New Hampshire Environmental Justice Laws Must Consider Total Pollution

Without change, certain vulnerable communities will continue to be targeted by industry

Nashua residents protest against the construction of a polluting asphalt plant in the East Hollis neighborhood. Photo: Heidi Trimarco

The East Hollis neighborhood of Nashua, New Hampshire, has some of the worst air quality in the city, according to measures used by the EPA.  Polluted air has put residents at risk for health problems like cancer and asthma. So when the Newport Construction Company proposed building a new asphalt manufacturing plant in the neighborhood in 2022, residents were fed up.  

East Hollis is an environmental justice community made up of low-income families, those with limited English proficiency, and people of color. It has historically been burdened by pollution and noise and the health problems they cause. Once again, this vulnerable community had been selected to host more polluting infrastructure, which would have compounded the toxic air residents already breathe each day. 

Fortunately, the asphalt project was shelved. It failed to secure the local permits necessary for its construction. Residents, activists, and CLF fought hard to block the proposal and ultimately, the Nashua Planning Board rejected the plant. Nonetheless, the plant highlights a blind spot in New Hampshire state law, which, if left unresolved, will continue to expose communities like East Hollis to social and health inequities.  

What Are “Cumulative Impacts” Laws?

- CHECK YOUR UNDERSTANDING
(1) Retype the article starting at "The East Hollis neighborhood of" and ending at "breathe each day.".
(2) According to the article, which body rejected the proposed asphalt plant?
(3) Summarize the article in two sentences.
Rely only on the article to answer.

- SUPPLIED MATERIAL

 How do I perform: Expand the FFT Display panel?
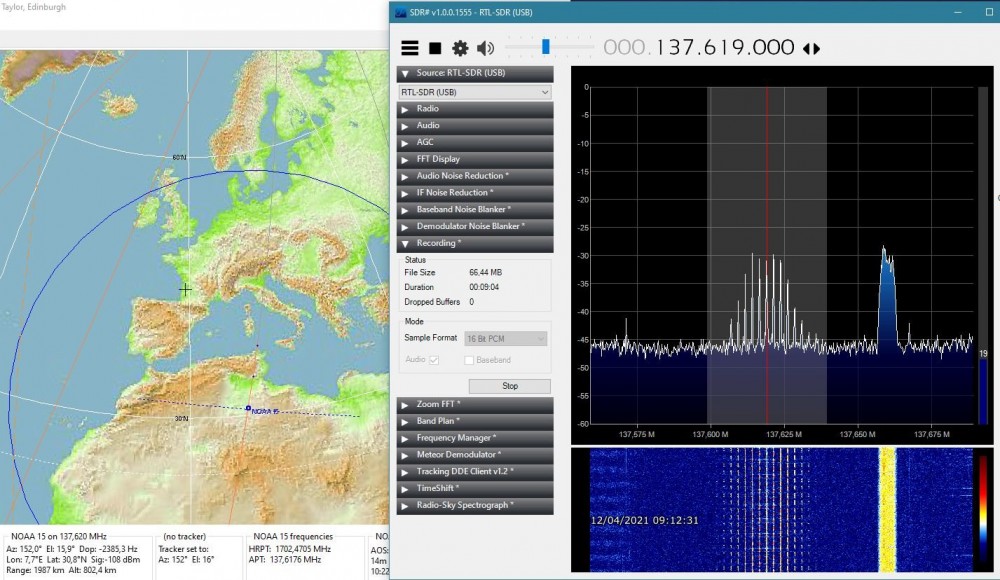pyautogui.click(x=474, y=159)
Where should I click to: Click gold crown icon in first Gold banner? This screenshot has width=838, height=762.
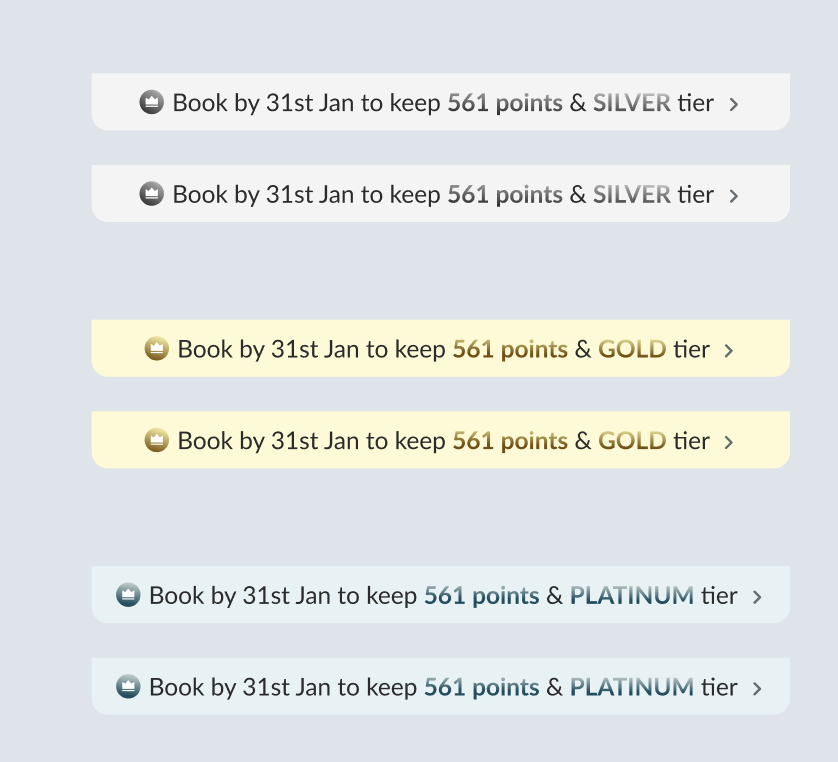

- REPLIES
(1)
The East Hollis neighborhood of Nashua, New Hampshire, has some of the worst air quality in the city, according to measures used by the EPA.  Polluted air has put residents at risk for health problems like cancer and asthma. So when the Newport Construction Company proposed building a new asphalt manufacturing plant in the neighborhood in 2022, residents were fed up.  

East Hollis is an environmental justice community made up of low-income families, those with limited English proficiency, and people of color. It has historically been burdened by pollution and noise and the health problems they cause. Once again, this vulnerable community had been selected to host more polluting infrastructure, which would have compounded the toxic air residents already breathe each day.

(2) The Nashua Planning Board.

(3) In 2022 the Newport Construction Company proposed an asphalt plant in East Hollis, an environmental justice neighborhood in Nashua that is home to low-income families, people with limited English proficiency, and people of color, and that already has some of the city's worst air quality. Residents, activists, and CLF fought the proposal, and the Nashua Planning Board rejected it, but the case highlights a blind spot in New Hampshire state law that, if left unresolved, will keep exposing such communities to social and health inequities.